To do
If a line in the entries below includes the string "agent", copy it out.
(Stored data begins)
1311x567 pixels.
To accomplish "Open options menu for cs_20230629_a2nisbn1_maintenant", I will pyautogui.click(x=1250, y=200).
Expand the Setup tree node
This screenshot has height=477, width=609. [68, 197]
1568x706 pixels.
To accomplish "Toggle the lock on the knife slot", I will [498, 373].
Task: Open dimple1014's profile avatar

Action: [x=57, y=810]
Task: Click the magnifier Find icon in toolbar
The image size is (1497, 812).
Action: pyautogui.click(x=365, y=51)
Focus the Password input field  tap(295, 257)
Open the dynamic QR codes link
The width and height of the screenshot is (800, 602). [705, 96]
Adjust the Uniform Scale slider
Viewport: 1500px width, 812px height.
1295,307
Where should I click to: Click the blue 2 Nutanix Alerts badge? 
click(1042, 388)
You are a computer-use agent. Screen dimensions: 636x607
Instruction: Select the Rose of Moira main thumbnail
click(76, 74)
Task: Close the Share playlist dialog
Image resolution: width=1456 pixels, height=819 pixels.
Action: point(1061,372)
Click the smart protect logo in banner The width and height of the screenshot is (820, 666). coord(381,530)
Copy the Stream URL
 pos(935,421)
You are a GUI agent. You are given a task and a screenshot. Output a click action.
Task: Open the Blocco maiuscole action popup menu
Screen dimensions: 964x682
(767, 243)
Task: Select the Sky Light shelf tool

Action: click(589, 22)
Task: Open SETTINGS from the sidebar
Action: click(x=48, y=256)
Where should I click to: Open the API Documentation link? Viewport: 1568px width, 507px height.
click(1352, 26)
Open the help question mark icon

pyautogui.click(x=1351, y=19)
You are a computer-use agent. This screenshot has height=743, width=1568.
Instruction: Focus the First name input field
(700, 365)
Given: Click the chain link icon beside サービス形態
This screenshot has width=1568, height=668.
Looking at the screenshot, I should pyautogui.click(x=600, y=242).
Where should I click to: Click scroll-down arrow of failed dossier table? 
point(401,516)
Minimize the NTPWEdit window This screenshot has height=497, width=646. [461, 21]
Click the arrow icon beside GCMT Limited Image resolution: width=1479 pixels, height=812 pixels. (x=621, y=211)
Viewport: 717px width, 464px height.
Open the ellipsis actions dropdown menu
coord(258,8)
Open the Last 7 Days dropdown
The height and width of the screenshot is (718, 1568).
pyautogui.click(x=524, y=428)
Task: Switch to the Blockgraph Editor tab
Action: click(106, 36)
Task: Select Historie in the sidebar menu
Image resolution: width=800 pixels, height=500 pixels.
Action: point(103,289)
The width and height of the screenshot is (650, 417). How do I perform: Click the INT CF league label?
(Stored data ends)
Solution to this exercise
You are a computer-use agent. Screen dimensions: 636x607
You are a GUI agent. You are given a task and a screenshot. Output a click action.
You are a computer-use agent. This screenshot has height=743, width=1568.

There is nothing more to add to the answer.